#### Data records
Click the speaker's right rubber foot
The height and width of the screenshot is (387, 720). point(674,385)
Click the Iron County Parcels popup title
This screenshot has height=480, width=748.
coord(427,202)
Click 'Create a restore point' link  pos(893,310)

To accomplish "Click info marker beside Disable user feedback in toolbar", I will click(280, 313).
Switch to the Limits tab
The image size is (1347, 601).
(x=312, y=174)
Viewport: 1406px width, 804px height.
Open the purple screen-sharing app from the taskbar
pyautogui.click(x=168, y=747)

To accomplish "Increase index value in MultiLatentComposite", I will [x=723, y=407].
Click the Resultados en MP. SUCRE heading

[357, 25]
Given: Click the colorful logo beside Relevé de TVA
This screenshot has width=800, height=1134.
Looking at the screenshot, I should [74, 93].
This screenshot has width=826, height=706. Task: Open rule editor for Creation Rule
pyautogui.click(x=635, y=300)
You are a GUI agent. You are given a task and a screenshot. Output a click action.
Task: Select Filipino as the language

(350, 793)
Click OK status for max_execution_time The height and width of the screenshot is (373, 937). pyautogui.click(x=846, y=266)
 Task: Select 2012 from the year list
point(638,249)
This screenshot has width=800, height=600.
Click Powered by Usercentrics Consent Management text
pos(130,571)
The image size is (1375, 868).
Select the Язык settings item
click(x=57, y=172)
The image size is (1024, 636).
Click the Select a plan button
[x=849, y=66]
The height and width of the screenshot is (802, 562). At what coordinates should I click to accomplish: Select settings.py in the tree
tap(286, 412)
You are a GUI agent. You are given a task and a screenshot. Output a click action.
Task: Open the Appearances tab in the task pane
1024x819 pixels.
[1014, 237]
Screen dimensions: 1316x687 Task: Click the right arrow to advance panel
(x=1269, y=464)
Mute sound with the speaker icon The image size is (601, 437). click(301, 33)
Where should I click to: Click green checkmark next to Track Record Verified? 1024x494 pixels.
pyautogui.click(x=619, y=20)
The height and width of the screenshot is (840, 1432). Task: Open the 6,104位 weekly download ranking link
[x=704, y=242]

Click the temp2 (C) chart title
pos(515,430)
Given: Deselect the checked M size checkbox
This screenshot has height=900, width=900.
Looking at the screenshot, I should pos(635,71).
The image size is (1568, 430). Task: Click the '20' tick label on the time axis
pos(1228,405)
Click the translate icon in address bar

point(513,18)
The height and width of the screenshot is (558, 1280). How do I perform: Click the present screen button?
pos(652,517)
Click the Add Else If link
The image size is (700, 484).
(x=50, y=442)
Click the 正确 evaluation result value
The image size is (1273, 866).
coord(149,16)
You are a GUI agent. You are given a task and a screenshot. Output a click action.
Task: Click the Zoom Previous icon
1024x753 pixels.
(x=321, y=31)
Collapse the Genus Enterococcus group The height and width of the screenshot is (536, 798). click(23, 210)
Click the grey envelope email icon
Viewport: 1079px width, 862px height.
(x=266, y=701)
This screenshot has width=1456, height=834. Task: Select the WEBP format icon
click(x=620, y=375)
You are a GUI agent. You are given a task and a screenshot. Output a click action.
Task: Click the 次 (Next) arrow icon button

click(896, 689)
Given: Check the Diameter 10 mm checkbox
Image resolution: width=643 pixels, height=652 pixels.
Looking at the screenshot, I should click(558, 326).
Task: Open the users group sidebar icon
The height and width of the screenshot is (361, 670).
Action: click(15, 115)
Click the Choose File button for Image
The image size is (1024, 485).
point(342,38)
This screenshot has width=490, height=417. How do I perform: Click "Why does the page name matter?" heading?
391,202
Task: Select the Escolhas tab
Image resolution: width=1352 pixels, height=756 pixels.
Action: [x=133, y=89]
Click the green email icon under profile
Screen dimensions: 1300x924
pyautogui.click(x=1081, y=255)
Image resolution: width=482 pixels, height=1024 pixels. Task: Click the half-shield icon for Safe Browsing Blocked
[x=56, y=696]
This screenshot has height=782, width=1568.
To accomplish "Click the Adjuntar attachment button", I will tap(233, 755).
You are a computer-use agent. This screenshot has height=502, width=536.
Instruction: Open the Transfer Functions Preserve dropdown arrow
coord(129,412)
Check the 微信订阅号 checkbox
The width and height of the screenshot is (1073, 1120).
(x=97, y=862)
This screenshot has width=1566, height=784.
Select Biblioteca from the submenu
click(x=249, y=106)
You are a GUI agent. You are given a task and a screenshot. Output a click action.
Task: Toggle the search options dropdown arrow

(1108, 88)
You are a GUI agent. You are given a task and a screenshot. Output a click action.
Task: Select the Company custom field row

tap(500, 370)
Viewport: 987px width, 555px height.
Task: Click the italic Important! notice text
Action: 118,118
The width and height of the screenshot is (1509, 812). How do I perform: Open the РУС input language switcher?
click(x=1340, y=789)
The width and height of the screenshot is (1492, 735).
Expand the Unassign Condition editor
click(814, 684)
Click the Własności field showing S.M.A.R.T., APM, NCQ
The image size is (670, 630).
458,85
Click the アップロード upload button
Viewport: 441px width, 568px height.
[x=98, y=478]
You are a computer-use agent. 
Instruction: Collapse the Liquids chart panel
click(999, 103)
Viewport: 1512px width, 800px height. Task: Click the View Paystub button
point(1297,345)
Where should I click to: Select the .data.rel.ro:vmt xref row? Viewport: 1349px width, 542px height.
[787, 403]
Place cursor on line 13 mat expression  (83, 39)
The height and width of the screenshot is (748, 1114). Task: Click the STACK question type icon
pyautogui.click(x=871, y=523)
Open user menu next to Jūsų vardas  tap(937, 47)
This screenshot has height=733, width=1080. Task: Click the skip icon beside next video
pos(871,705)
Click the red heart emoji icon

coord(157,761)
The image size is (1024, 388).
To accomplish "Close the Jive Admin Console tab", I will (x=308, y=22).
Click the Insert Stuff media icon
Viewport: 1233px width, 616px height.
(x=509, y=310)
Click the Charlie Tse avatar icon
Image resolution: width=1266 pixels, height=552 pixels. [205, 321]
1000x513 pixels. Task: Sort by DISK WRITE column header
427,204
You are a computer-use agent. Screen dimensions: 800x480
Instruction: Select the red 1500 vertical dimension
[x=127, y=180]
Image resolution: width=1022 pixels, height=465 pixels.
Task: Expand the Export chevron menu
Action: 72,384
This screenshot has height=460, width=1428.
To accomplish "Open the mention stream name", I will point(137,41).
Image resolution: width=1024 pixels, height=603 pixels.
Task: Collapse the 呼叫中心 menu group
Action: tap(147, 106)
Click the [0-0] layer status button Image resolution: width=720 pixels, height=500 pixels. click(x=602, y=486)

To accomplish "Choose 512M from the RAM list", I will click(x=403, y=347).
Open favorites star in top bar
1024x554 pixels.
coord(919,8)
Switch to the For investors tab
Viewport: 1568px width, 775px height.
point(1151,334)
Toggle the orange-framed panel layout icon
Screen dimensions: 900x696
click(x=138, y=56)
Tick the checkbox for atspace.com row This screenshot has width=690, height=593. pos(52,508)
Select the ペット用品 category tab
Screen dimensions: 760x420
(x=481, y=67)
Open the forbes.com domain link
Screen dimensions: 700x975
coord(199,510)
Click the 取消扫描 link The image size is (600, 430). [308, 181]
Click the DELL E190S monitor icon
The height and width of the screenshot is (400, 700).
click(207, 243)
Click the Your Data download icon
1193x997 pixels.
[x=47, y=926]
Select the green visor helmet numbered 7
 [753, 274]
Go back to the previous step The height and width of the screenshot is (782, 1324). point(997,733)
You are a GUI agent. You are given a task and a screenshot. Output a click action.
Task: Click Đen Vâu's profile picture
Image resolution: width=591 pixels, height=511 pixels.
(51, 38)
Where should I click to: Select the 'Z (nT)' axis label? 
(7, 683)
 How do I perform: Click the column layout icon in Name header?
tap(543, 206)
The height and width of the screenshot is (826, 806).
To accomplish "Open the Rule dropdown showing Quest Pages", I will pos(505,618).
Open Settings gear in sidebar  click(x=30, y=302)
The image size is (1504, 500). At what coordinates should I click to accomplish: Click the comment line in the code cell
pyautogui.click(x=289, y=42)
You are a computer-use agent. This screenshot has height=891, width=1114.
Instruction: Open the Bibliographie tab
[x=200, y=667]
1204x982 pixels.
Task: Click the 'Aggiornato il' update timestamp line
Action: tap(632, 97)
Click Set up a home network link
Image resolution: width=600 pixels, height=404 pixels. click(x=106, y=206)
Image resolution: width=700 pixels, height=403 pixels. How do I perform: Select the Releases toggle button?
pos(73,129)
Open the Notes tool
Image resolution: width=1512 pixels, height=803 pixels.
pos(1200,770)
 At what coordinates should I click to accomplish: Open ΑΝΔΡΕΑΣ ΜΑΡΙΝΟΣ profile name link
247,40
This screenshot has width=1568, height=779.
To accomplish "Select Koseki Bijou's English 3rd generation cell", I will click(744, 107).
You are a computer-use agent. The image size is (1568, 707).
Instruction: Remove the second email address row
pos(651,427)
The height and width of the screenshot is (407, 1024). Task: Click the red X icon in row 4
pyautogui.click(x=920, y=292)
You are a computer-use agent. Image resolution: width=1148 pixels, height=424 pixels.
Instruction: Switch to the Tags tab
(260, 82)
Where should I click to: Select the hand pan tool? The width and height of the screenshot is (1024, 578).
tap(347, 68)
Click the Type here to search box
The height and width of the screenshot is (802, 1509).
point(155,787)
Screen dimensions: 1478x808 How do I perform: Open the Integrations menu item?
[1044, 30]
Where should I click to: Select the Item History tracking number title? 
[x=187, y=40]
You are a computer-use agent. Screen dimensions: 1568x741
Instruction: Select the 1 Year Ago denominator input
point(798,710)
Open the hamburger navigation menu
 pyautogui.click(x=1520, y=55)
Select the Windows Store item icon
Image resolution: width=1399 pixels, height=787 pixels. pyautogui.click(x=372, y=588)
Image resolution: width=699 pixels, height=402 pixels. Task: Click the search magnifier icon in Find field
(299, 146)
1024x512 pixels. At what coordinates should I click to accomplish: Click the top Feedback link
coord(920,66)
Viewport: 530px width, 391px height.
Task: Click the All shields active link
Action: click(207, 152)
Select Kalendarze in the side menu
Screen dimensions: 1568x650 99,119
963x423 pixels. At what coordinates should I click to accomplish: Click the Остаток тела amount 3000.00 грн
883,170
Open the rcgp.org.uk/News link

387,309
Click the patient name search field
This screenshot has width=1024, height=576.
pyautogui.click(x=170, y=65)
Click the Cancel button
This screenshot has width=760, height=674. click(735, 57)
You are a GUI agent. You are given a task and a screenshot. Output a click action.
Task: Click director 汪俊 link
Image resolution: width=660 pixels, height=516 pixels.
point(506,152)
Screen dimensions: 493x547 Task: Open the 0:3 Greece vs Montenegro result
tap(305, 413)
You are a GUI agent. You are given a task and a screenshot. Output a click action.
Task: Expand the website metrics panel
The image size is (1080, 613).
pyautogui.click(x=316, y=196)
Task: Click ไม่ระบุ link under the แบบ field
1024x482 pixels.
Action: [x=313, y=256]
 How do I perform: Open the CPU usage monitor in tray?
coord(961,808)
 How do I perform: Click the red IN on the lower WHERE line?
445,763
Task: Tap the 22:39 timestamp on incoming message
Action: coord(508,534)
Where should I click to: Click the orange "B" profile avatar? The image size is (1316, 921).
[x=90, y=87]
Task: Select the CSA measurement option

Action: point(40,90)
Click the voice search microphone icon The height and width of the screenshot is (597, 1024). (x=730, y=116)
########
Task
Search the records above for the string "computer". Copy every line that contains it.

Reply to the exercise
You are a computer-use agent. This screenshot has height=502, width=536.
You are a computer-use agent. 
You are a computer-use agent. Screen dimensions: 800x480
You are a computer-use agent. This screenshot has height=891, width=1114.
You are a computer-use agent. The image size is (1568, 707).
You are a computer-use agent. Image resolution: width=1148 pixels, height=424 pixels.
You are a computer-use agent. Screen dimensions: 1568x741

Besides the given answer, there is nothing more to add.